> WHAT TO WORK ON: For this listing, the lines between the one holding "Given: Open Preview for gitpod queue.ts" and the one holding "Select Masalar in", inclusive, must be set down exactly.

> DATA RECORDS:
"""

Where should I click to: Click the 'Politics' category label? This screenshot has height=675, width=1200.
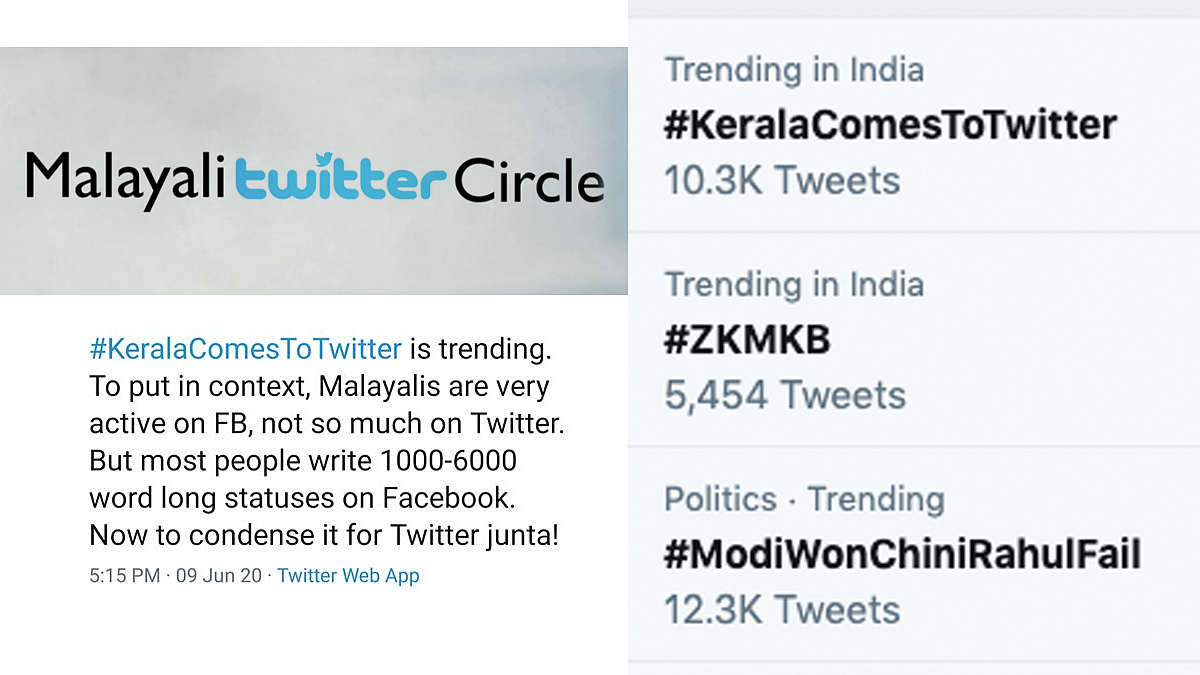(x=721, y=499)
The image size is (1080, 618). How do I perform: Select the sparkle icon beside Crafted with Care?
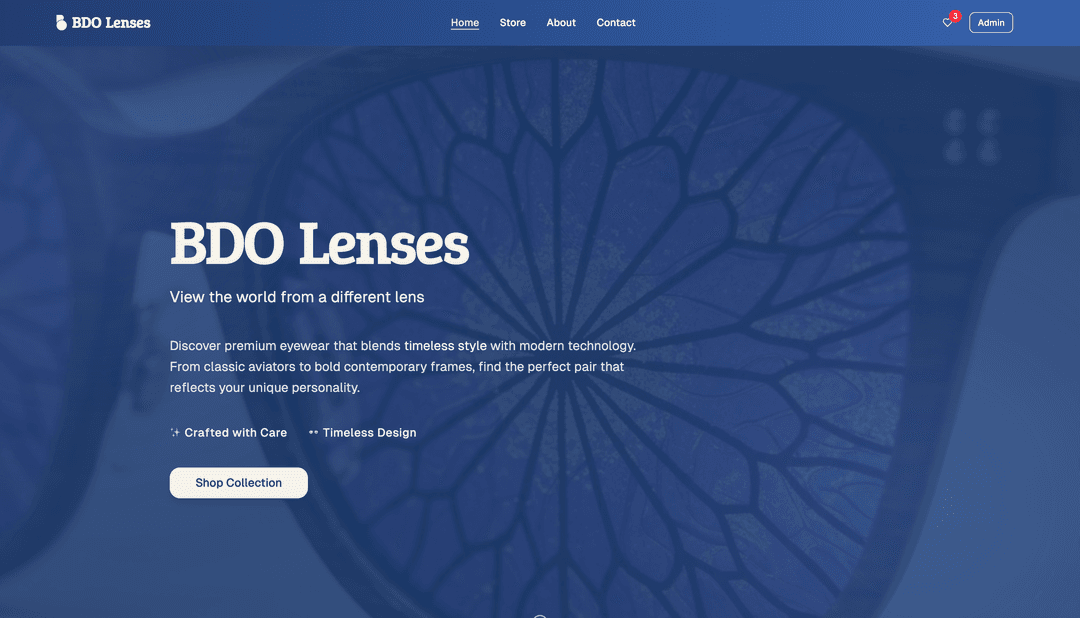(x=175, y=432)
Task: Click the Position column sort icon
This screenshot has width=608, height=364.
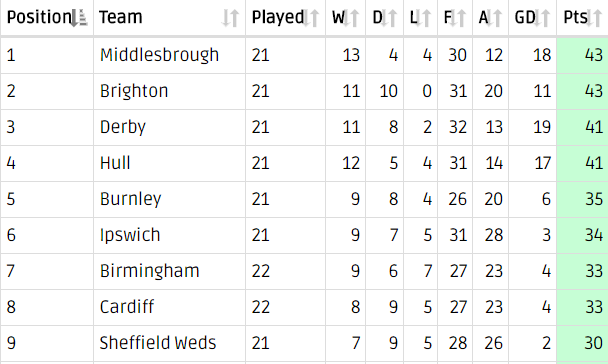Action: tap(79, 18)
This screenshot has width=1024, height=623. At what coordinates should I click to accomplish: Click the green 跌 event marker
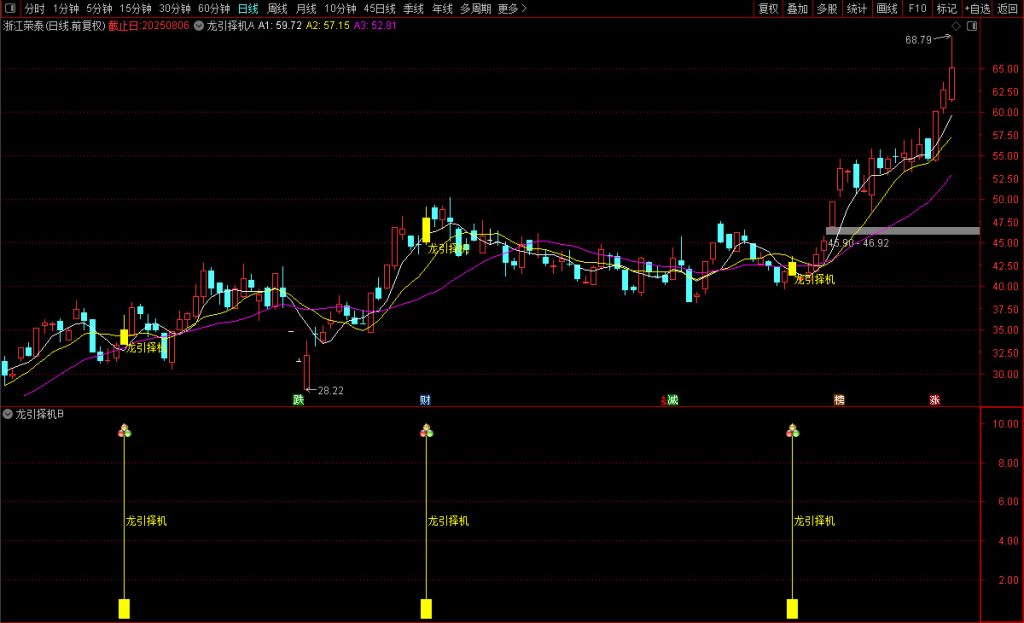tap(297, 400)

"""
"""

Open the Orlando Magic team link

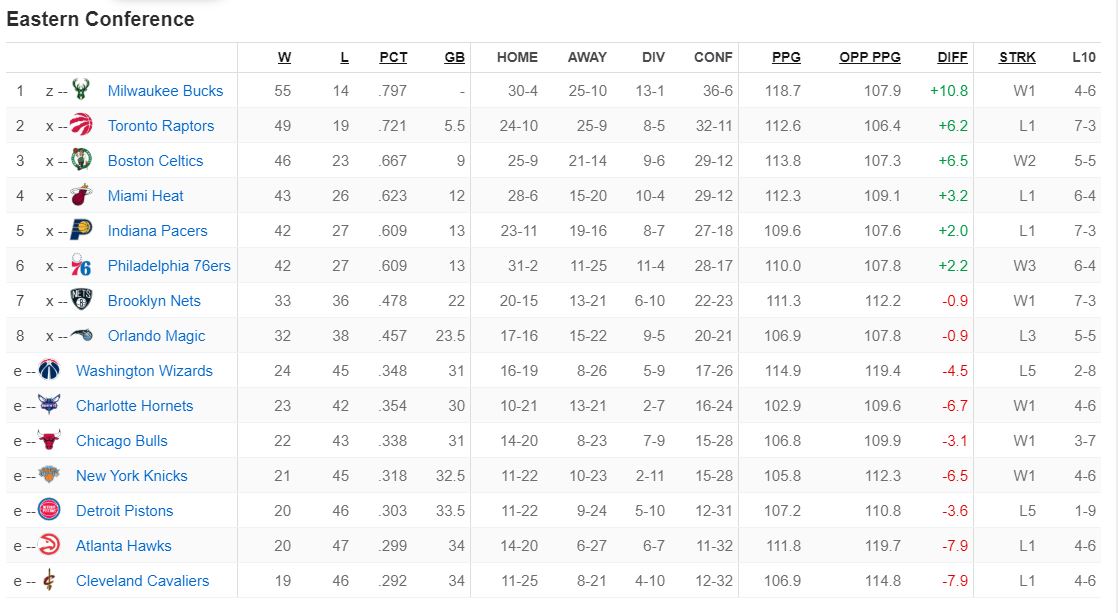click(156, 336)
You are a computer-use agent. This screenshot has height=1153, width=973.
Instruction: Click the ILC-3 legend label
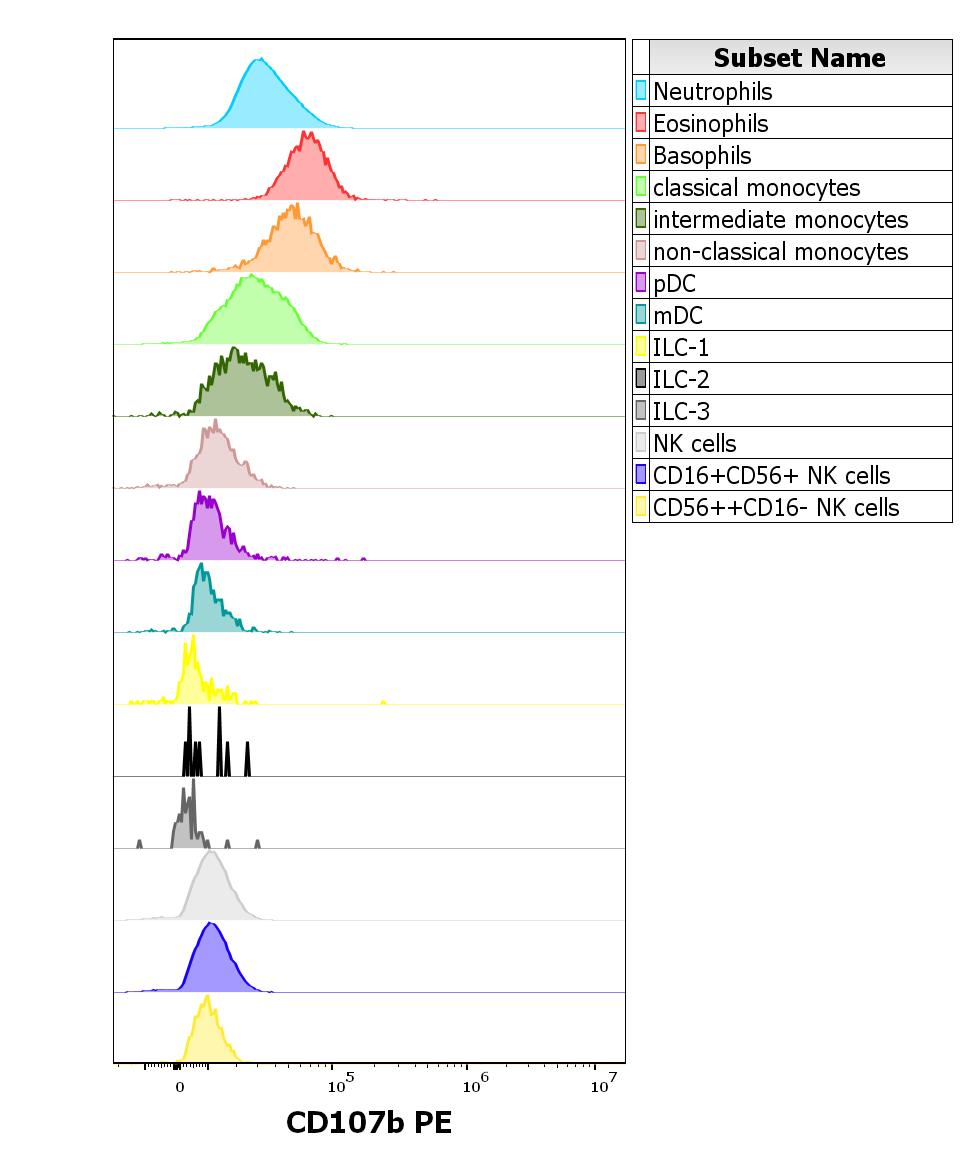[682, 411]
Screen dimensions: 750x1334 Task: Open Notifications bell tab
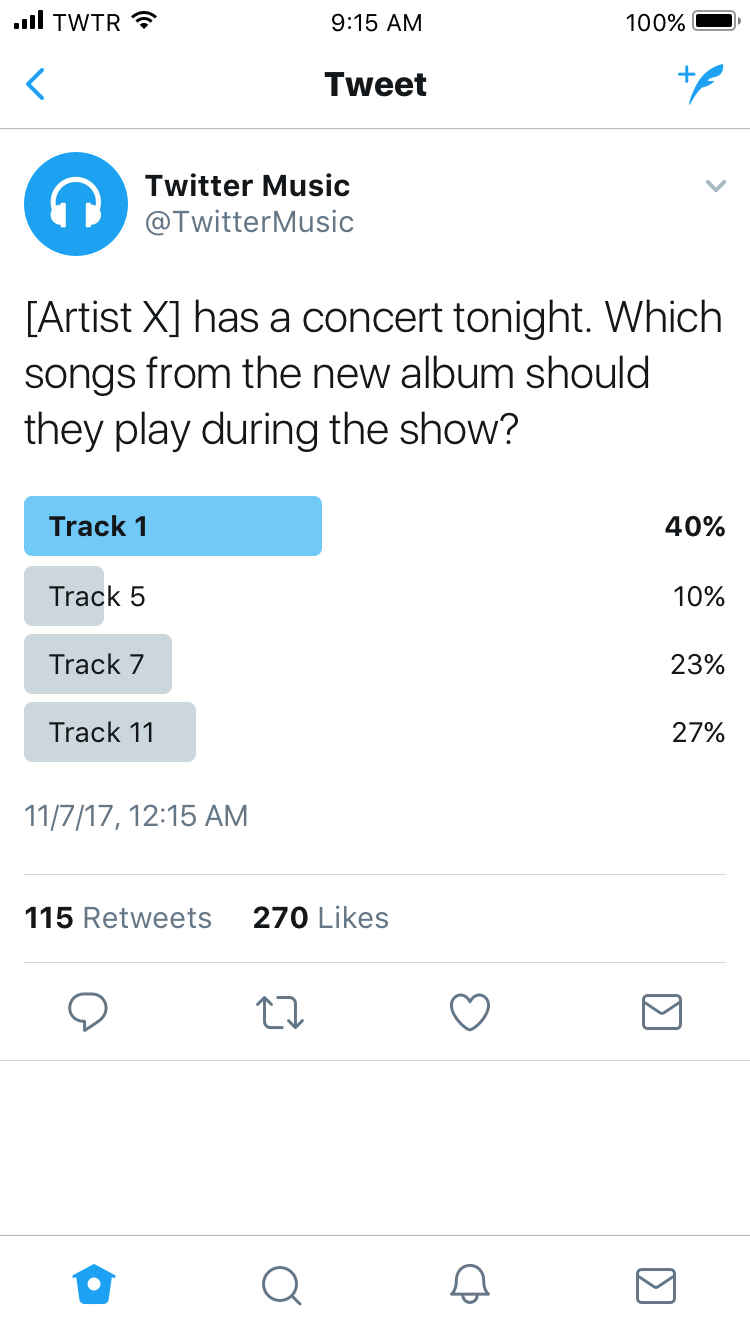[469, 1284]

"""
"""

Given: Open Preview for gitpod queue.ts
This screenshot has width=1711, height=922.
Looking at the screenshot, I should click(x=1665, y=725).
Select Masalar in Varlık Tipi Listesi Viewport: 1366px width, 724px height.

"""

> EXERCISE RESULT:
Given: Open Preview for gitpod queue.ts
This screenshot has width=1711, height=922.
Looking at the screenshot, I should click(x=1665, y=725).
Select Masalar in Varlık Tipi Listesi Viewport: 1366px width, 724px height.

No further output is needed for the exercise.